# adding chickens to the zoo....



## JPiantedosi (Apr 23, 2012)

We have 2 LGDs both young 6-7mo who are great with the sheep and horses that they have been raised around.

My wife thinks that she wants to add chickens to the farm. Is it fair to assume that I will have to introduce the LGDs to the chickens just like anything else? They dont seem to bother the pigeons in my pigeon coop.

I have a gut feeling, that getting the cackling flapping chickens riled up will be too much fun for the pups.

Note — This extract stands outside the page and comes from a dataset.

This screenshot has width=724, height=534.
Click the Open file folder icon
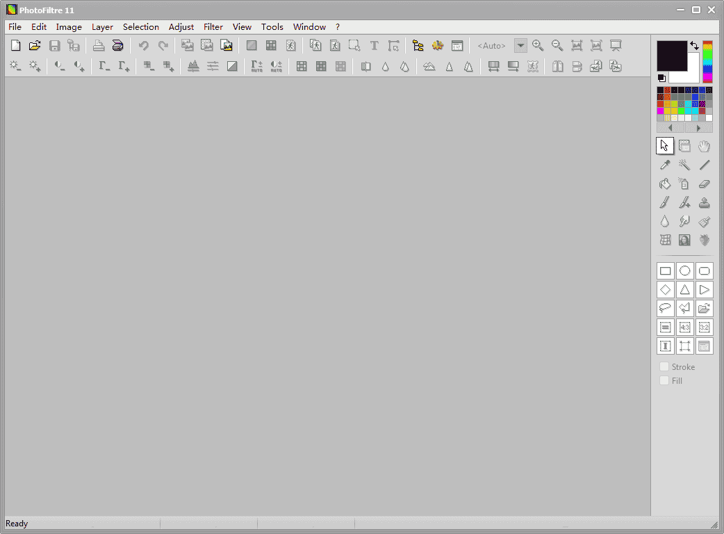(35, 46)
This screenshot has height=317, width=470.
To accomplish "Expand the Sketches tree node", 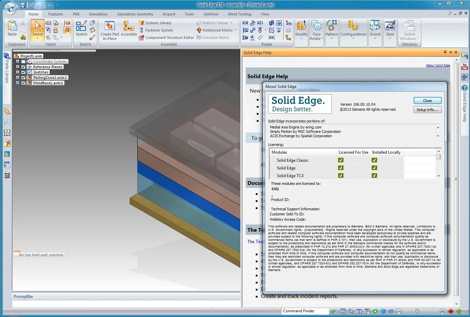I will tap(17, 72).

These chickens will be in a coop/yard due to the other farm dogs and the occasional escaped bird dog.

JIm


----------



## Maura (Jun 6, 2004)

If you get them as chicks your dogs will have plenty of time to get used to them before they are cackling and flapping. You should have a set up of rotational grazing for the chickens because they are very hard on the grass. When the grass is down to nothing but dirt, bugs won't come to the area. Bugs are good for chickens and it's nice to have a bug patrol. In fact, if you can, let them out of their yard in the late afternoon. They'll stay out an hour and come back home of their own accord for bed.


----------



## JPiantedosi (Apr 23, 2012)

Maura said:


> If you get them as chicks your dogs will have plenty of time to get used to them before they are cackling and flapping. You should have a set up of rotational grazing for the chickens because they are very hard on the grass. When the grass is down to nothing but dirt, bugs won't come to the area. Bugs are good for chickens and it's nice to have a bug patrol. In fact, if you can, let them out of their yard in the late afternoon. They'll stay out an hour and come back home of their own accord for bed.

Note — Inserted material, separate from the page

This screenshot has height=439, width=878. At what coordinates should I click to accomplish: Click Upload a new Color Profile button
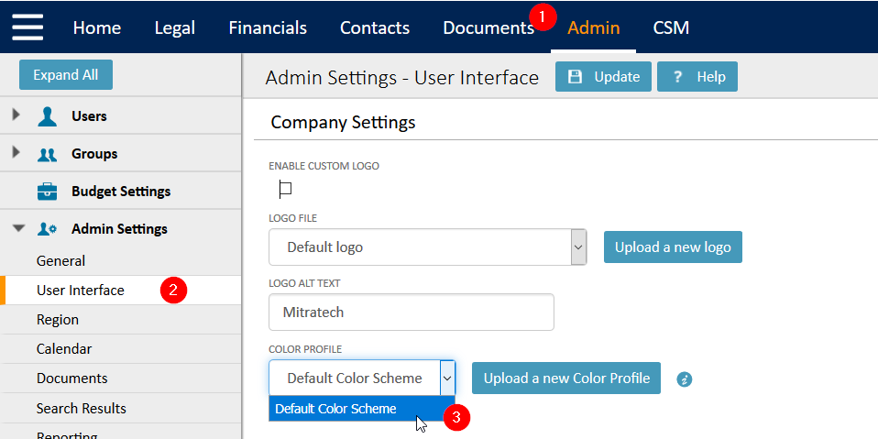(566, 378)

My gaol was to be able to move them around. unfortunately free range chickens isnt an option. aside from our LGDs we have a few farm dogs and I have a kennel full of pointers that would be rough on them if I had to guess.

Jim


----------



## mekasmom (Jan 19, 2010)

Sometimes LGDs remember they are dogs and nab a chicken. They don't have the prey drive of a lab, but sometimes they do forget that chickens aren't toys. As long as they aren't free range, they should be Ok though.


----------